__Exercise__. Below are records; reproduce exactly the lines from the one that has "World (37, 1888)" through the one that has "e-Paper (156, 20)", ends included, and nothing more.

(Data for review begins)

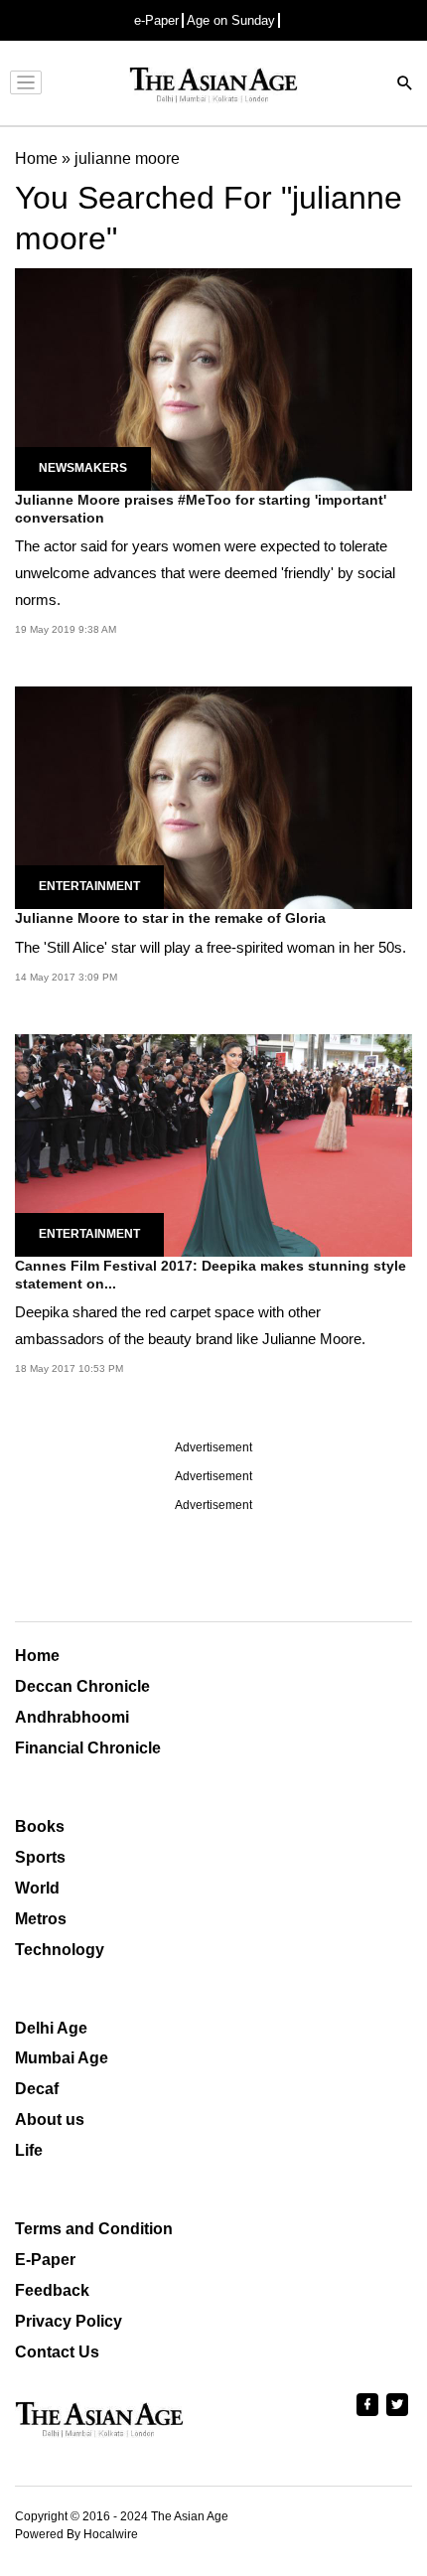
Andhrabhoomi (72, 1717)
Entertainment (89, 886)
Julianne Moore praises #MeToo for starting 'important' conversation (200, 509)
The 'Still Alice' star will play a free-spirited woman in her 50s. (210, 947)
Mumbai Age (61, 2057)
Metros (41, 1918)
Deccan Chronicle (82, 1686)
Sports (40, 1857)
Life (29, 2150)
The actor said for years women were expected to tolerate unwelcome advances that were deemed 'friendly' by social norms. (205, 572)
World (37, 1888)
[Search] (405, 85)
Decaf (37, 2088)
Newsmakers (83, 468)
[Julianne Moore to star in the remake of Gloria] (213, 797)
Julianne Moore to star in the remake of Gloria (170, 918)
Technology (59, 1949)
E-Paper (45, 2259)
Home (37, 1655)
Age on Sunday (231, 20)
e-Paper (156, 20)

(Data for review ends)
(Data for review begins)

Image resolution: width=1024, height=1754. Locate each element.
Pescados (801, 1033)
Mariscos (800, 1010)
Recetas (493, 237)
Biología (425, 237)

(Data for review ends)
(Data for review begins)

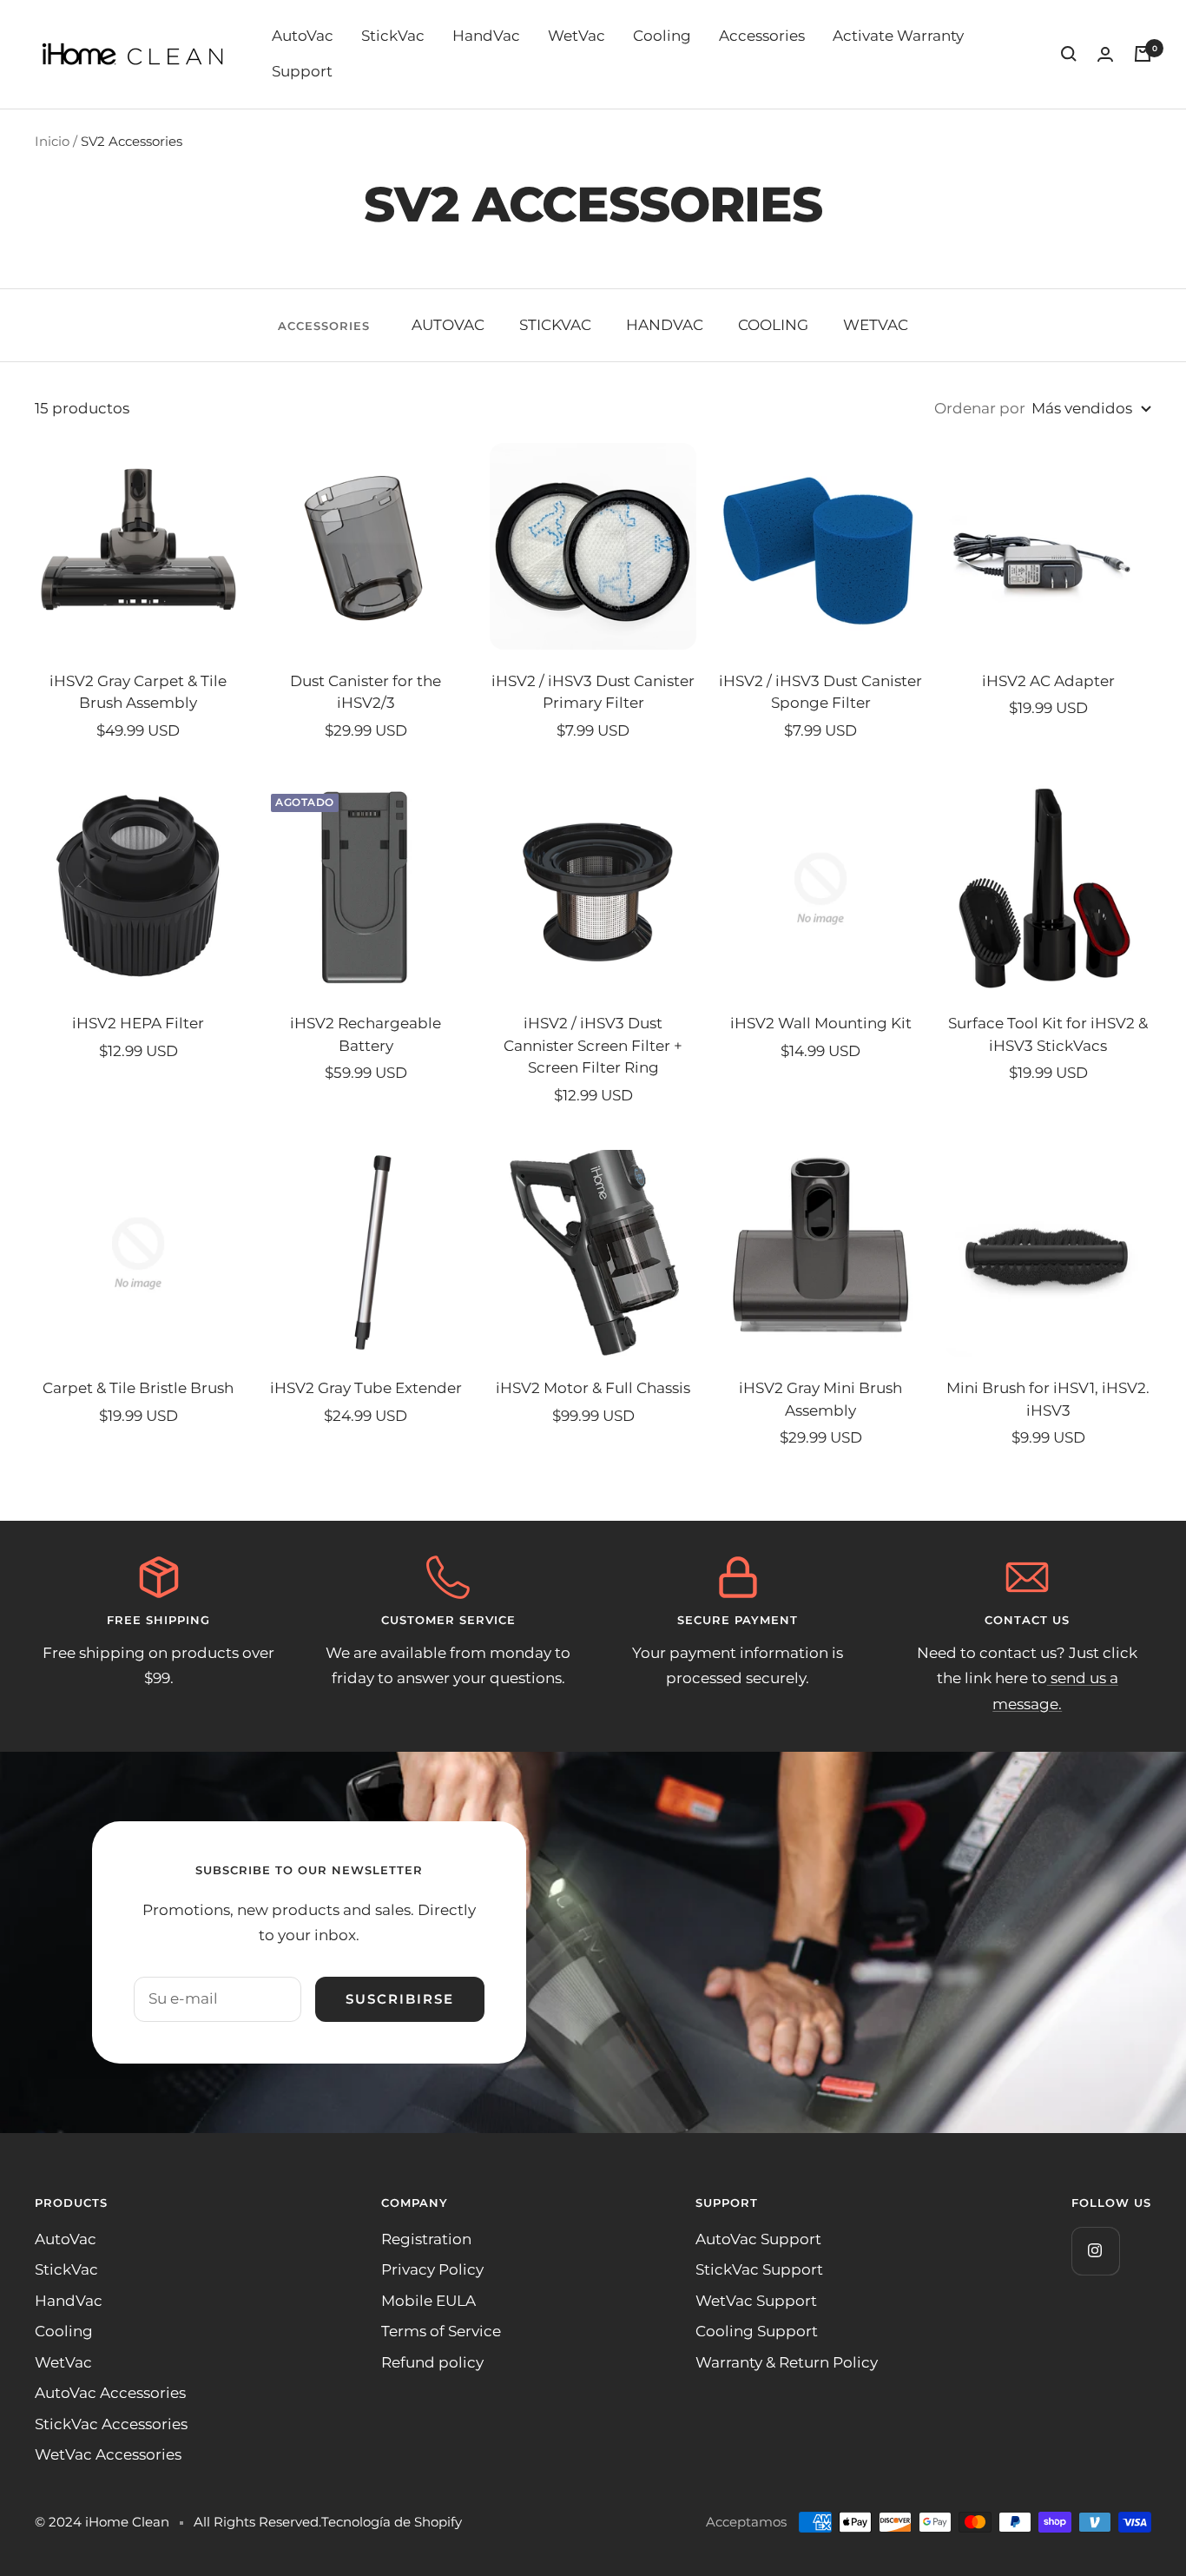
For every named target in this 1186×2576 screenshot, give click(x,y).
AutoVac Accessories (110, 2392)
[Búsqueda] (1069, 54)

(Data for review ends)

__Output__.
World (37, 1888)
[Search] (405, 85)
Decaf (37, 2088)
Newsmakers (83, 468)
[Julianne Moore to star in the remake of Gloria] (213, 797)
Julianne Moore to star in the remake of Gloria (170, 918)
Technology (59, 1949)
E-Paper (45, 2259)
Home (37, 1655)
Age on Sunday (231, 20)
e-Paper (156, 20)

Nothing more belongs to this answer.